In a series tweets, Dale Smith, a parliamentary press gallery freelancer who describes himself as a “pedant about civic literacy,” adds the important point that political journalists bear heavy responsibility for these assumptions. (For ease of reading, I have gathered the tweets into paragraphs.)

[Coyne] makes some very good points here about turfing candidates, but I would add a couple of things.  We The Media are a big part of this problem. As soon as something is revealed, we turn to the leader and demand action/accountability. Never mind that we’ve all agreed that we don’t want the leader to have a veto over candidates, we still insist that they have it anyway.

It’s the very same with the way we cover MPs and senators. We want them to be independent, except when they are. The moment one of them shows a bit of spine or independent thought, we immediately look aghast and wonder if the leader has lost control.

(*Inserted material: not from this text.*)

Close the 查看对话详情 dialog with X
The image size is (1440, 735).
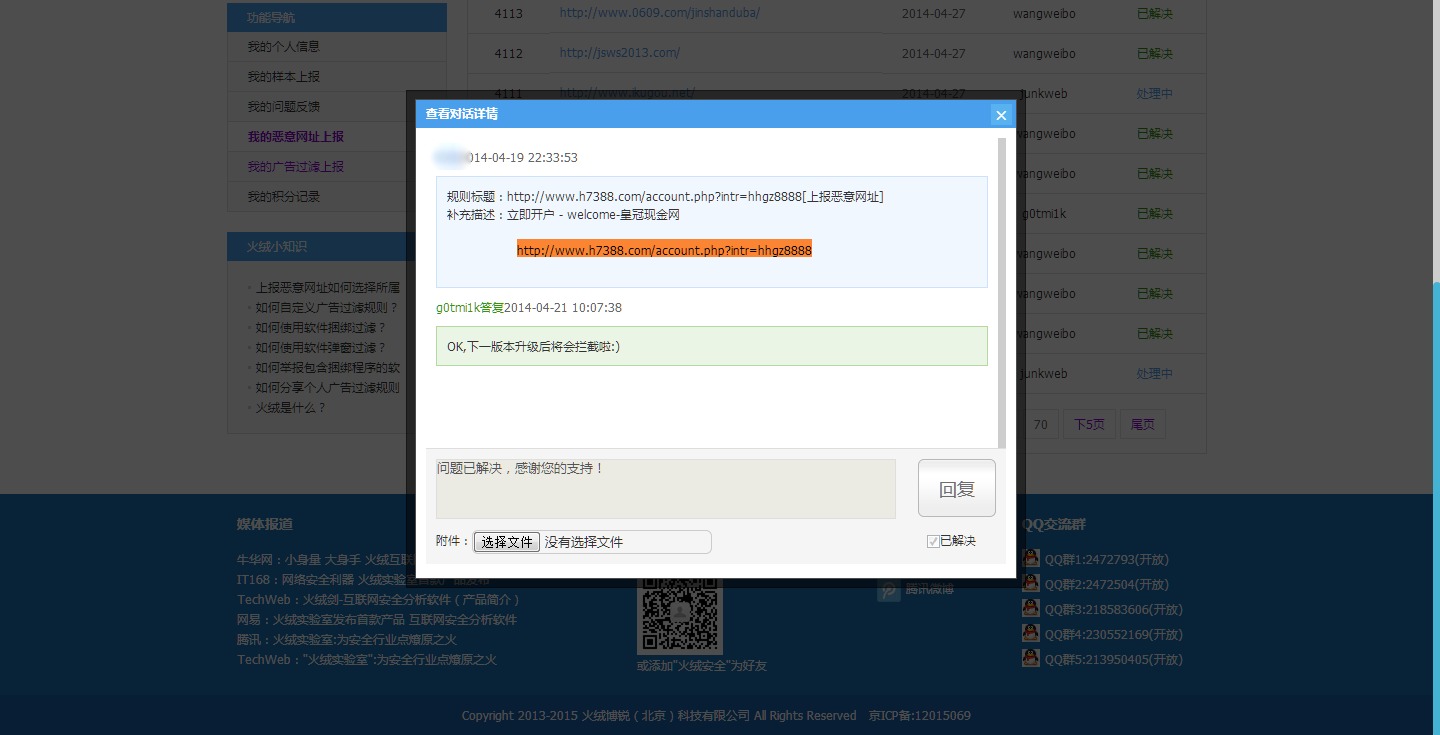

It’s no different with these candidates. If we want MPs who aren’t just ciphers for the leader, then We The Media need to stop this. If anyone is guilty of turning our system even more leader-centric than it is, We The Media should be looking in the mirror.

How many times have we seen this? Let a backbench MP or MLA vote against her party on any issue—be a matter of high principle or a parochial constituency concern—and the press gallery’s response is not to probe the issue more thoughtfully but to storm the leader and demand to know how he will punish the insubordinate.

This is why parliamentary debate is so sterile: An MP argues about any given issue not because she has thought the issue through, but because she belongs to Team Blue and this is its position—or more likely, because these are the talking points issued to her by the Team Blue Leader’s Office. Thus are deliberation and debate shifted from the open forums of the House of Commons and its committees to the closed confines of party staff and lobbyists. In the extreme examples of the Harper and Dexter governments, even Ministers of the Crown are marginalized, as the un-elected staff of the PMO rule all. Political reporters act merely as enforcers.